Chiana drove. She said it helped her keep control of the moment. I sat in the passenger seat, hands folded in my lap, watching Houston wake up through the window. The city looked different in daylight, less forgiving, more honest. Neither of us spoke much, my nerve already getting to me.
The building rose up out of nowhere tall glass, clean lines, sunlight reflecting back at us like it wanted to blind me before I could ask too many questions. This place looked expensive. Legit. The kind of place people came when they were ready to know the truth. The elevator ride felt too long to the Fifth floor. The doors opened to white walls, soft music, the smell of antiseptic and eucalyptus. Calm manufactured carefully. Like the space itself knew women came here already broken and needed somewhere gentle to land.

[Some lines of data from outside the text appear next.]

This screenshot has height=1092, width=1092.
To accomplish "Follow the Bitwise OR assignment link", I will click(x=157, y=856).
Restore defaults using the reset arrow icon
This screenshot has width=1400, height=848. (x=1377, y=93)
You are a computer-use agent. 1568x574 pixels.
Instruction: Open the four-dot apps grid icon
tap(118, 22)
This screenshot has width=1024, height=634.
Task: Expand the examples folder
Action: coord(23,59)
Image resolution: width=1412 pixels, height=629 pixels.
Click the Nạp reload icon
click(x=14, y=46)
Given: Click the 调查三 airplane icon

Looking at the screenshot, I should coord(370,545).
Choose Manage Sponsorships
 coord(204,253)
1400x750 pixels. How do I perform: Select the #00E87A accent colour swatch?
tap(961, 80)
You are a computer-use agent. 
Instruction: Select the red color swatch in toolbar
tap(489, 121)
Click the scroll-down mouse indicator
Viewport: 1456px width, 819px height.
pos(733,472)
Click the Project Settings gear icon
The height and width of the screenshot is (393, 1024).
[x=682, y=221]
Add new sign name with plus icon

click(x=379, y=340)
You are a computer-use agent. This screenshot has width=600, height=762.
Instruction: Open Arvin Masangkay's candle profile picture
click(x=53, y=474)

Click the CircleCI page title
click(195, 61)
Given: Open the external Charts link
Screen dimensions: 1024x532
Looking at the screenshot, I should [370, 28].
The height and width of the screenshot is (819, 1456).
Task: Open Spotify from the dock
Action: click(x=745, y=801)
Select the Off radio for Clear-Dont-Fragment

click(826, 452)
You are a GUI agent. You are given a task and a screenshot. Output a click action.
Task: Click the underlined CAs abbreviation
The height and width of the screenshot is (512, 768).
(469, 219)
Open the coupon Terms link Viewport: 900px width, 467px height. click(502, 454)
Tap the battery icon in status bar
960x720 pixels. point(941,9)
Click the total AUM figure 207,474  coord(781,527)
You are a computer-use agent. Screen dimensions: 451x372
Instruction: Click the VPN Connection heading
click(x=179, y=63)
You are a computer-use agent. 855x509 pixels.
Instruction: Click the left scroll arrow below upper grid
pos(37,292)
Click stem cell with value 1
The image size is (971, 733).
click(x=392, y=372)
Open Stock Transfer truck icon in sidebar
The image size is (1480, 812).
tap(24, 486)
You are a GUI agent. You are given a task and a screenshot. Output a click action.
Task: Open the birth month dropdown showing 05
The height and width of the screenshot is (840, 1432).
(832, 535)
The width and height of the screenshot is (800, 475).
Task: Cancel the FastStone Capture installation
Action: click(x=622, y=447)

The receptionist smiled too kindly. "Ayida?" Chiana gave me a warm smile before I followed the nurse down the hall, my was heart beating so loud I was sure she could hear it. The room was small but warm with neutral colors, a framed print of a woman holding her belly, light filtering in just enough to soften everything. I sat on the exam table, feet dangling, hands gripping the paper beneath me.Don't hope, my spirit warned.Hope gon' cost you.
The door opened quietly and the doctor entered the room. She walked in with confidence that was evident . Black. African. Older than me but not old. Hair wrapped beautifully. Eyes sharp but kind. "Good morning, Ayida," she said, her accent curling around my name like it respected it. Something in me relaxed without my consent. "I'm Dr. Adebayo." She shook my hand, firm but gentle, and sat across from me with my chart already open. "I've reviewed your labs from Louisiana," she said. "But before we talk about them, I want to talk to you." I nodded.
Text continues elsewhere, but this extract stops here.